| EXERCISE DATA |
-------

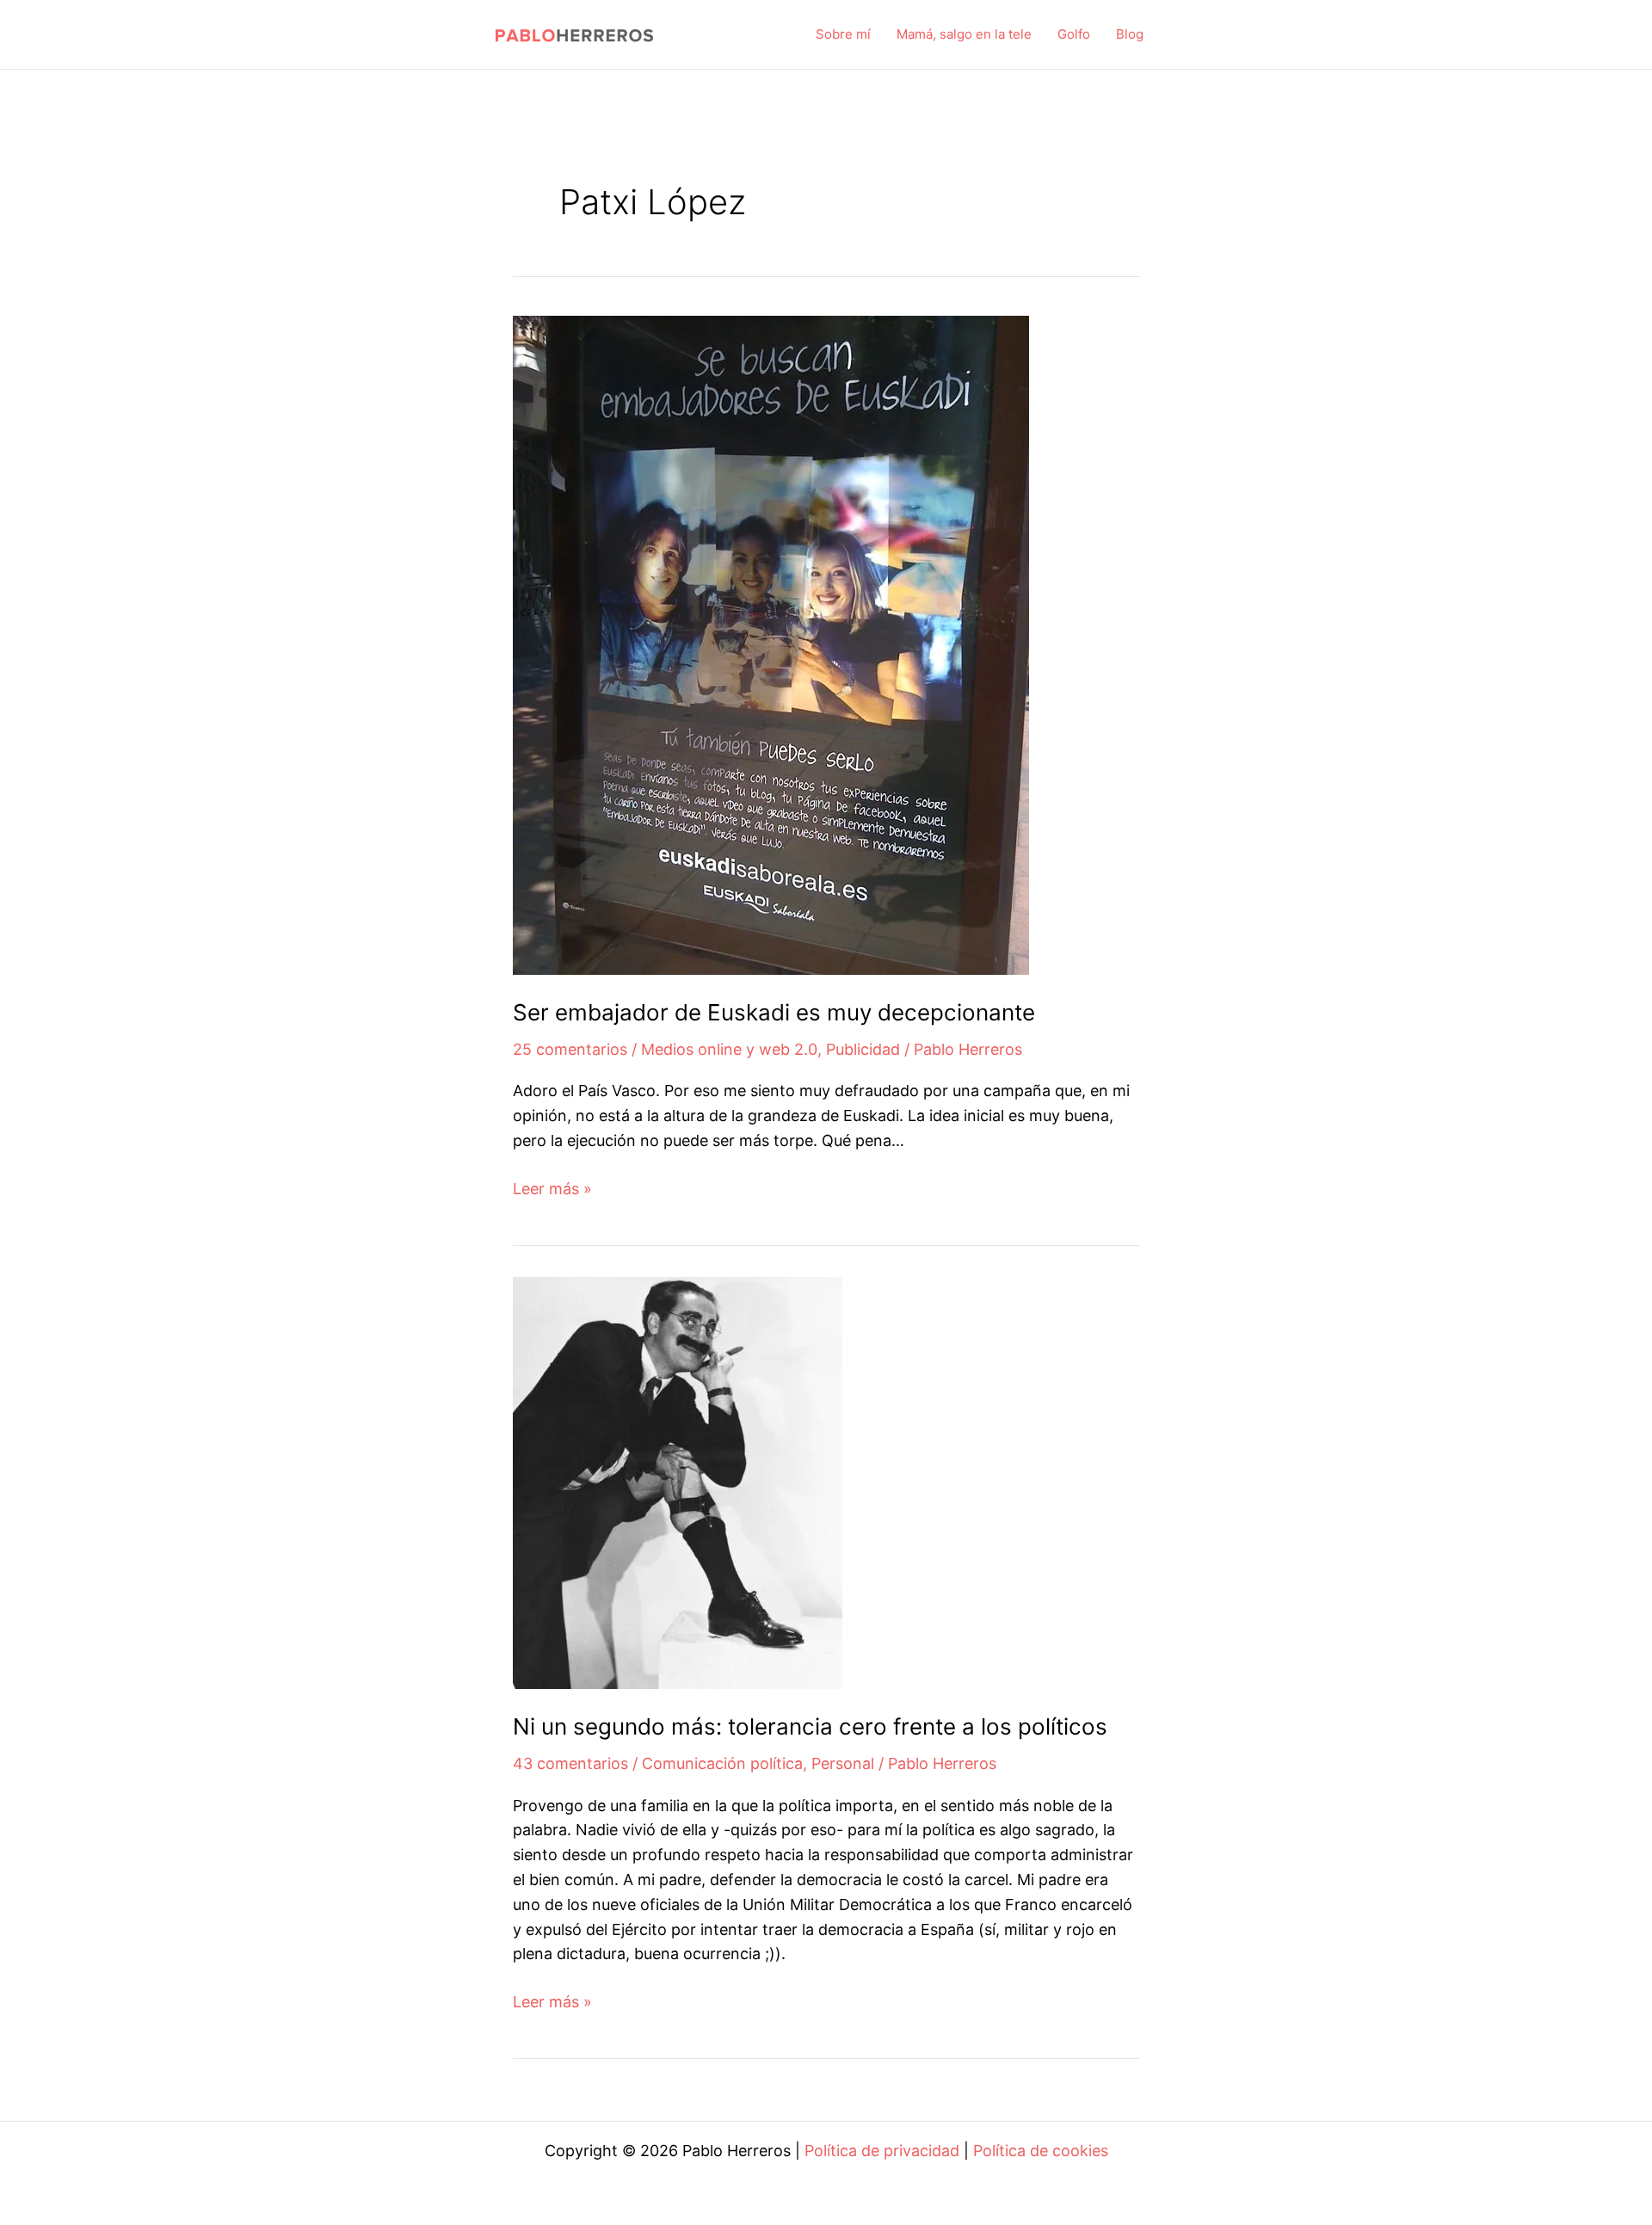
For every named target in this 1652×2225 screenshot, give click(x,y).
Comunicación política (722, 1763)
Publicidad (863, 1049)
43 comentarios (570, 1763)
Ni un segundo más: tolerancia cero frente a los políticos (810, 1726)
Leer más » (552, 1190)
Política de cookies (1040, 2151)
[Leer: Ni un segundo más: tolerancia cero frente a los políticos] (677, 1481)
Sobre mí (843, 34)
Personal (842, 1763)
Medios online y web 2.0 (729, 1049)
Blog (1129, 34)
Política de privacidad (881, 2151)
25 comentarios (570, 1049)
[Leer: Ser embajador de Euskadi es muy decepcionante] (771, 644)
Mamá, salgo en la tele (964, 34)
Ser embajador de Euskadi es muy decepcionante (774, 1012)
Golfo (1073, 34)
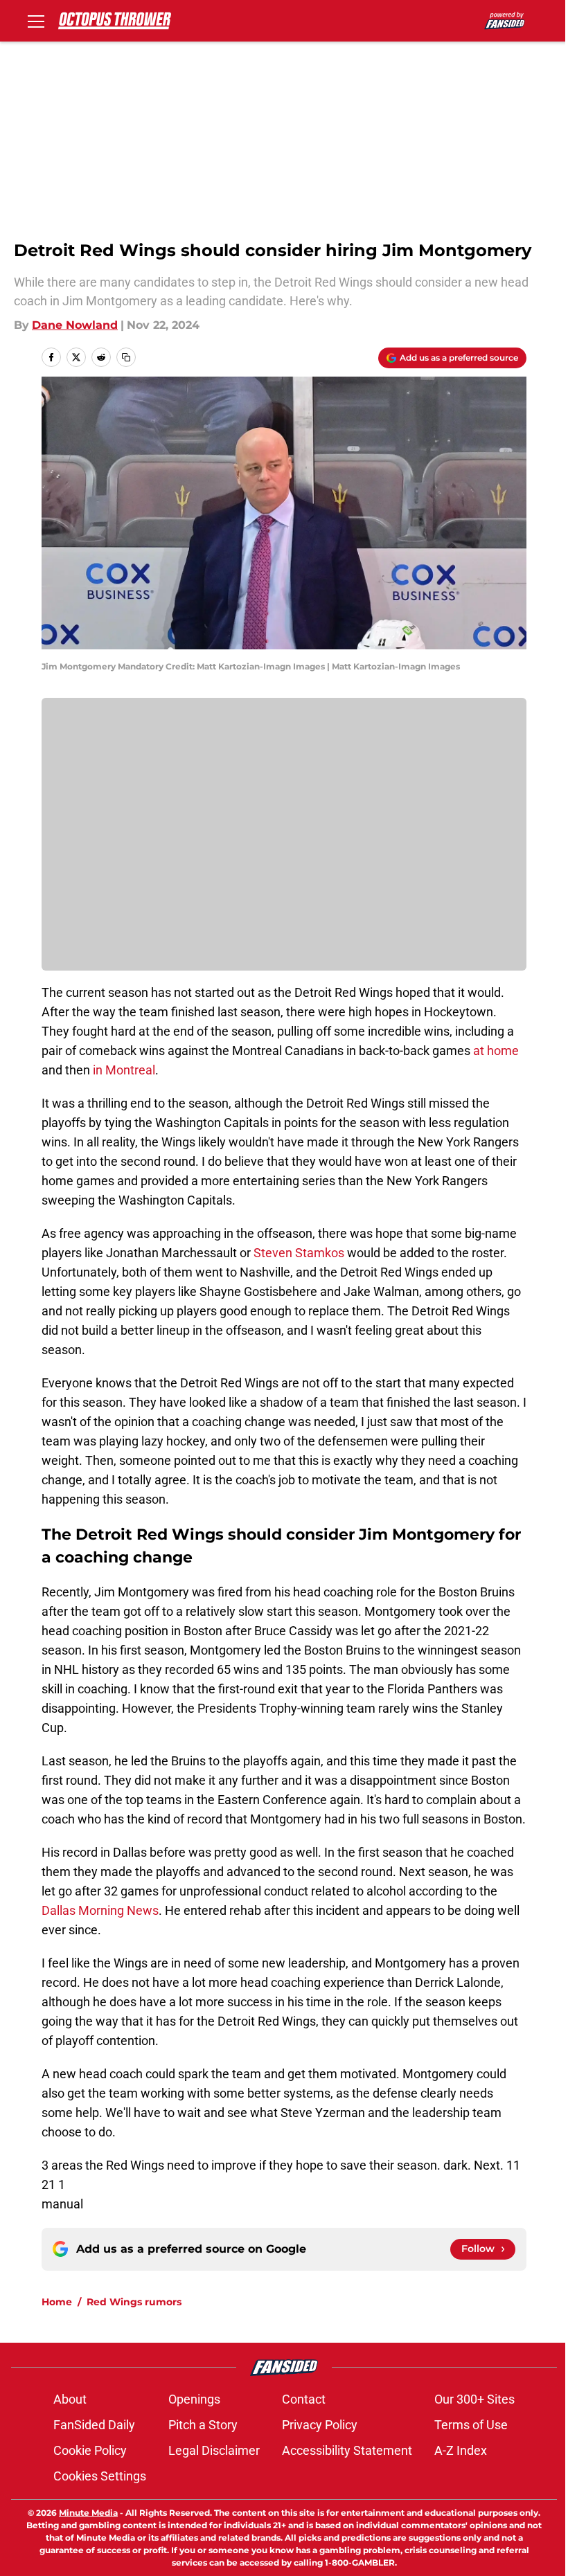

-------

| ASSIGNMENT |
Output only the lines from the line that contains "43 comentarios (570, 1763)" through the end of the material, both ends included, and skip every picture.

| RESPONSE TO THE TASK |
43 comentarios (570, 1763)
Ni un segundo más: tolerancia cero frente a los políticos (810, 1726)
Leer más » (552, 1190)
Política de cookies (1040, 2151)
[Leer: Ni un segundo más: tolerancia cero frente a los políticos] (677, 1481)
Sobre mí (843, 34)
Personal (842, 1763)
Medios online y web 2.0 (729, 1049)
Blog (1129, 34)
Política de privacidad (881, 2151)
25 comentarios (570, 1049)
[Leer: Ser embajador de Euskadi es muy decepcionante] (771, 644)
Mamá, salgo en la tele (964, 34)
Ser embajador de Euskadi es muy decepcionante (774, 1012)
Golfo (1073, 34)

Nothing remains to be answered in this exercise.